Pada kesempatan tersebut, Direktur Keuangan dan Manajemen Risiko Adhi karya Agung Dharmawan menambahkan bahwa secara umum perseroan menargetkan dapat meraup margin keuntungan sekitar 12%-14%. Tentunya, dengan harapan sentimen-sentimen seperti kenaikan harga BBM bersifat sementara.
“Yang paling penting dalam menjaga margin ini, selain secara eksternal melakukan negosiasi, di internal juga harus ada penyesuaian baik efisiensi maupun peningkatan operation excellent. Jangan sampai terjadi bad cost-bad cost yang tidak perlu,” ujarnya.
Hal tersebut merupakan tantangan yang dihadapi perseroan saat ini. Karena itu, Adhi Karya mendorong tim operasional dan tim keuangan untuk melakukan operation excellent serta efisiensi di antaranya menegosiasikan biaya-biaya termasuk tingkat bunga yang akhirnya dapat menjaga margin total korporasi.
Ke depan, Agung menuturkan bahwa Adhi Karya akan berupaya untuk memastikan agar target kenaikan dari top line menuju bottom line sebesar 25% atau Rp 25 triliun dapat tercapai dengan memitigasi hal-hal yang berpotensi mengganggu guidance perseroan.

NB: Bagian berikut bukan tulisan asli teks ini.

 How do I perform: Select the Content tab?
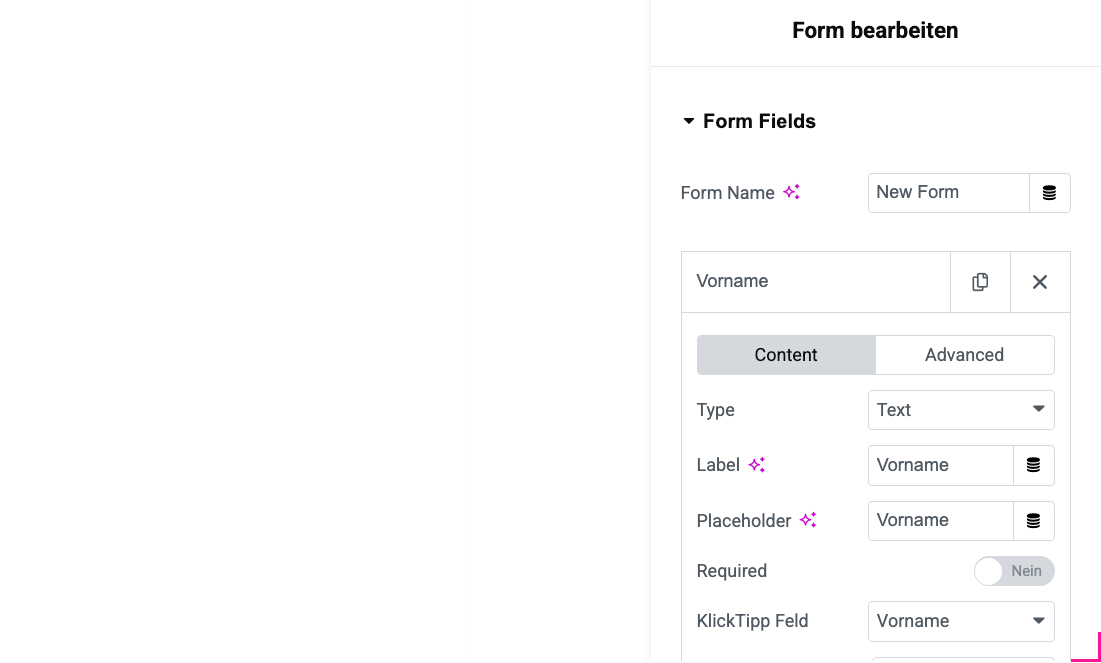(786, 354)
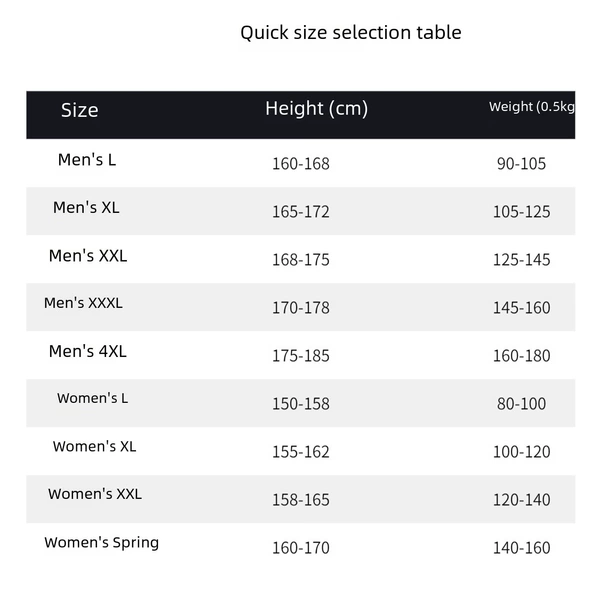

“Jadi, dengan kontrak baru per Juni sebesar 103% growth secara yoy atau Rp 15,9 triliun, sementara per Agustus sudah Rp 16 triliun lebih, kami berharap di akhir semester II-2022 ini target dari atas di bottom line yang naik 25% atau Rp 25 triliun itu tercapai karena peak dunia konstruksi itu di belakang,” tandasnya.